3. Consider increasing your coverage limits
Most insurers will only allow uninsured / underinsured motorist coverage to be equal to or less than your liability coverage. In this day and age, even a moderate collision can result in a claim worth in excess of $30,000. If you or a family member are involved in a more serious accident that requires hospitalization and surgery, your claim could be worth in excess of $250,000. Our firm recommends all our clients carry $1,000,000 in auto coverage if they can afford to.

4. Consider this example
Imagine you and your spouse are rear ended while at a stop light. The impact forces your car into the vehicle stopped in front of you. Both of you are taken to the nearest ER by ambulance. In the accident you suffer a neck strain and low back strain. Your spouse suffers the same but also injured their shoulder. You each see your Primary Care Physician and he recommends physical therapy for each of you. You improve but your spouse's shoulder does not. They require MRI's which reveal a tear in their rotator cuff requiring surgery. You miss 5 days of work and your spouse misses 2 weeks. After filing a claim you discover the driver that hit you has only $15,000/$30,000 in coverage. You find out that the other car, the one you were pushed into, had a mother and daughter in it who were also injured and they too are making claims. They too were treated at the ER and are receiving therapy.
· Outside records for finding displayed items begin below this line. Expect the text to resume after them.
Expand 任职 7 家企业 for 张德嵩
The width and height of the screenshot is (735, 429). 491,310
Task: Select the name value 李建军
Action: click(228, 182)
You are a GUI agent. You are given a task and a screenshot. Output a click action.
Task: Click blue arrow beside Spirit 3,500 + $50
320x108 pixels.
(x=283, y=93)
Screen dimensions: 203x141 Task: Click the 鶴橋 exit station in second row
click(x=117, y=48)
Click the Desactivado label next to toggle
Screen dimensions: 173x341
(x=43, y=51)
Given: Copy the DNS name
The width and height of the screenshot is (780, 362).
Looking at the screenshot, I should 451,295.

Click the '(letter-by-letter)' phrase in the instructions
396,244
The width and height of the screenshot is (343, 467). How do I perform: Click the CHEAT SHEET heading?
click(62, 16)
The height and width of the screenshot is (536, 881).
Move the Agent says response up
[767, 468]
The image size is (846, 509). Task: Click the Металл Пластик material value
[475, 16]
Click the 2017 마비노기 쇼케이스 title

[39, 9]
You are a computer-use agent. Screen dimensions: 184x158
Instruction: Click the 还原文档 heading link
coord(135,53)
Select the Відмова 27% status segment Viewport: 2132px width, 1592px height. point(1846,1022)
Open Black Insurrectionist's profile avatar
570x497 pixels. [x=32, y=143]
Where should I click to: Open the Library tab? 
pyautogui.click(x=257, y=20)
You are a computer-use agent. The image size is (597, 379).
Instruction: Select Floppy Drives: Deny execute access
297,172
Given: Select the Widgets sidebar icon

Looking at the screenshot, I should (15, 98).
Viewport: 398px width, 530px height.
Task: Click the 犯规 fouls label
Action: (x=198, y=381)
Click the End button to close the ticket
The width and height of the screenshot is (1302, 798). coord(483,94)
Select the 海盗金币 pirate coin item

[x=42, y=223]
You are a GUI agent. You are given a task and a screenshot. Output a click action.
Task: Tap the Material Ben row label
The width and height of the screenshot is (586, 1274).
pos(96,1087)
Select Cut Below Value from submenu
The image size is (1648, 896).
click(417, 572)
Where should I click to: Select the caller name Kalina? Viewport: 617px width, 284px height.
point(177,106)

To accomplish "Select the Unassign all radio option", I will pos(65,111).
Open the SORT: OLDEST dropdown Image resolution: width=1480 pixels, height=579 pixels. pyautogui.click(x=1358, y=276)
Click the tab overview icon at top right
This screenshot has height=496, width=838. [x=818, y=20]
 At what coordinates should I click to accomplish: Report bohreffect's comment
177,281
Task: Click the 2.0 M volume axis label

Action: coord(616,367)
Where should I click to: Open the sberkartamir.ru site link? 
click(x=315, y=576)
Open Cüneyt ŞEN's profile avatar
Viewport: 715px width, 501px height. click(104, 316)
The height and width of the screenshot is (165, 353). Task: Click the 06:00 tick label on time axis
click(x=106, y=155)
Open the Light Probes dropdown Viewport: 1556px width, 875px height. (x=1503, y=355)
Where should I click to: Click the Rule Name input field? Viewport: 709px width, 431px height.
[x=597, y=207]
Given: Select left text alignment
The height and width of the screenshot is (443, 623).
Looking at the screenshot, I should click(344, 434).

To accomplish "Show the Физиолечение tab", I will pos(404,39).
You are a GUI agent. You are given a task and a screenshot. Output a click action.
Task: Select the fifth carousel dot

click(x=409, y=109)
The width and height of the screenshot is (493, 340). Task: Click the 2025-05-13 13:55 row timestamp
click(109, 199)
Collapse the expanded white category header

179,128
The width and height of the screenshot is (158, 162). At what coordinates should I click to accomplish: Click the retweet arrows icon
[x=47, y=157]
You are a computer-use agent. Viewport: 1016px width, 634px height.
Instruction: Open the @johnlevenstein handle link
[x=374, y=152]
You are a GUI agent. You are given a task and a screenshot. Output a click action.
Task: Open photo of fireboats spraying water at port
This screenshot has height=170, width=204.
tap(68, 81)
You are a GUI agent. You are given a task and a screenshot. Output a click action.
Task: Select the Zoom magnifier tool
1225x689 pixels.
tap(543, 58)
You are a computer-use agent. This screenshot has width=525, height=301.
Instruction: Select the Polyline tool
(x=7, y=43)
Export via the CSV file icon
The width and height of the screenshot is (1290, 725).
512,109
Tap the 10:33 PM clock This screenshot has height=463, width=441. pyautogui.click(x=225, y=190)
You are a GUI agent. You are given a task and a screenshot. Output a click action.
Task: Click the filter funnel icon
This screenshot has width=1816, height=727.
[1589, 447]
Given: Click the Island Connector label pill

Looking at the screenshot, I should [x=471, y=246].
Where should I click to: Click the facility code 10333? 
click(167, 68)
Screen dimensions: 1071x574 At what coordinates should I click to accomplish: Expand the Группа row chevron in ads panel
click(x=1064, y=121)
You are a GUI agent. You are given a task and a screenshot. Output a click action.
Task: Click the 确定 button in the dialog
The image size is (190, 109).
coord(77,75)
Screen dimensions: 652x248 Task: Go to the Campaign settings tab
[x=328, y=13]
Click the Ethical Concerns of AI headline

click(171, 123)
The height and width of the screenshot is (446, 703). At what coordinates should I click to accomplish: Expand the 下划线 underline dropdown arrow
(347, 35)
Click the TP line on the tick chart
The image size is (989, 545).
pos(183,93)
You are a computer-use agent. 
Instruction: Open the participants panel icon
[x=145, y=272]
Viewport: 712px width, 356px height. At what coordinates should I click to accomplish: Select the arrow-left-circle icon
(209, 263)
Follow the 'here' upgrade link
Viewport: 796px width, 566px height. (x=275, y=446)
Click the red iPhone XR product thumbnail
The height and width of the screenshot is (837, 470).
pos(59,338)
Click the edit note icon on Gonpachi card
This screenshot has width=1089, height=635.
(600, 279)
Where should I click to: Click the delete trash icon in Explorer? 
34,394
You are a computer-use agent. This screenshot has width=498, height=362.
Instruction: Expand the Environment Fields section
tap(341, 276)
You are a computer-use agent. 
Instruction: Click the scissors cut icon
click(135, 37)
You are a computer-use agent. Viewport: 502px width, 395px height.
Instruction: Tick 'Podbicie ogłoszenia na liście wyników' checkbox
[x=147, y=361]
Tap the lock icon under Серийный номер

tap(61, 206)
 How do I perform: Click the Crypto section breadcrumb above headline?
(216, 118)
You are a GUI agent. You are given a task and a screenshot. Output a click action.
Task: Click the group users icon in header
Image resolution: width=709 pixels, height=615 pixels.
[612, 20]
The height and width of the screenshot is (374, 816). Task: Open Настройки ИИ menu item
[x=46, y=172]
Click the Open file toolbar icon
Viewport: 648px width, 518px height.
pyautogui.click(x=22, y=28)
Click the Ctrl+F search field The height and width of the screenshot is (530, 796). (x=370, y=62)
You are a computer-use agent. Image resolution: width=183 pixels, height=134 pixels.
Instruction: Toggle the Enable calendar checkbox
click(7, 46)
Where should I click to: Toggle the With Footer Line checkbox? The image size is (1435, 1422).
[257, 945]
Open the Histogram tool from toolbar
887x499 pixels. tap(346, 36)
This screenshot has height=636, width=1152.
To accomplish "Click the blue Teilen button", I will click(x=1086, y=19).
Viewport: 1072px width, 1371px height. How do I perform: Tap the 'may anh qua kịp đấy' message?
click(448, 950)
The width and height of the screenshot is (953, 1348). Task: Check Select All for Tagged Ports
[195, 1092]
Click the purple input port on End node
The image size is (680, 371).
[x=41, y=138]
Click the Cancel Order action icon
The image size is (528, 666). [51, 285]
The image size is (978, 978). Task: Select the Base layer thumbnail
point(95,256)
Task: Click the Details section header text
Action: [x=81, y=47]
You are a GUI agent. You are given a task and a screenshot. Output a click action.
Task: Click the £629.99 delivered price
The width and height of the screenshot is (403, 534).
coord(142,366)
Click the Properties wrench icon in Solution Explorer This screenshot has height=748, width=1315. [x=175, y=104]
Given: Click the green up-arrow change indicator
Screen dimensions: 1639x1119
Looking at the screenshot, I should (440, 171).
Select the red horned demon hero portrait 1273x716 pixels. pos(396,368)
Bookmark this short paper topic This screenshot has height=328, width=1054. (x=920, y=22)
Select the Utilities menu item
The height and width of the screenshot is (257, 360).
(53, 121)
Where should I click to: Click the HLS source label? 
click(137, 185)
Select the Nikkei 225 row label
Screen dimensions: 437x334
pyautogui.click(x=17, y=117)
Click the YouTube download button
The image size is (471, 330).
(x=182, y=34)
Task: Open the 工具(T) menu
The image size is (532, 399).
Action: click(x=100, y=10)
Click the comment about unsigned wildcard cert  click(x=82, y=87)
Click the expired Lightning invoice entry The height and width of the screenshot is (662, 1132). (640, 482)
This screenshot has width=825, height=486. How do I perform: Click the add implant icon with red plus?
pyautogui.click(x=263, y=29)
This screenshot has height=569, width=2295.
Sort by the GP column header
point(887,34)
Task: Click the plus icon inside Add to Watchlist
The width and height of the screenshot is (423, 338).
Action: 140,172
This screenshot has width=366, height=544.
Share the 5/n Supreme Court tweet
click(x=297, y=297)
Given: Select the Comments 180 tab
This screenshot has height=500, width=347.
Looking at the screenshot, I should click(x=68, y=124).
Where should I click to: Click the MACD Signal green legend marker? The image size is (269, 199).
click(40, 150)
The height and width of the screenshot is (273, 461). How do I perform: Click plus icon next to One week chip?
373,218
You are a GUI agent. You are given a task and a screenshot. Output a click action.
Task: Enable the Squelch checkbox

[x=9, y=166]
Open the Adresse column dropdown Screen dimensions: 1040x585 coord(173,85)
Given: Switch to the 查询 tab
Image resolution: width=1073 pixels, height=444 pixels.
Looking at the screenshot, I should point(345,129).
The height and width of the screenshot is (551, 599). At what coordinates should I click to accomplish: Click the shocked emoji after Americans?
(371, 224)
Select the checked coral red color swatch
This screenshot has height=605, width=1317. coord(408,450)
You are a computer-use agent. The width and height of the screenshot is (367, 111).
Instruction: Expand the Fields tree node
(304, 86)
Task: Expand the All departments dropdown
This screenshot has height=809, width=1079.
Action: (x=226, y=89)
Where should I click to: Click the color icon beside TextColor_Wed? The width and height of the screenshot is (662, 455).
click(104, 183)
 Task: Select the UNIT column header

5. What would that mean for you?
This example results in 4 claims being made against a policy of $30,000. Assuming all injuries are relatively similar, each will get $7500 from the liable driver's insurer. Together, you and your spouse collect $15,000, but your medical bills are already $15,000 and climbing and your lost wages from missing work total $3000. Your claim is already worth $18,000 and climbing without considering the damages each of you are entitled to for the pain and suffering you have endured. This is where you would then make a claim to your own insurance company for the benefits of your underinsured motorist coverage. Your insurer will be entitled to reduce your coverage by the amount of coverage available from the driver that hit you. What ever is left is available for you and your spouse to make a claim for after you recover.

6.  Check your auto policy today
Get a copy of your declaration page and make sure that your uninsured and underinsured motorist coverage is equal to your liability limits. Increase you coverage limits to $1,000,000 or as high as you can afford to. Don't expect your insurance agent to do this for you, be proactive!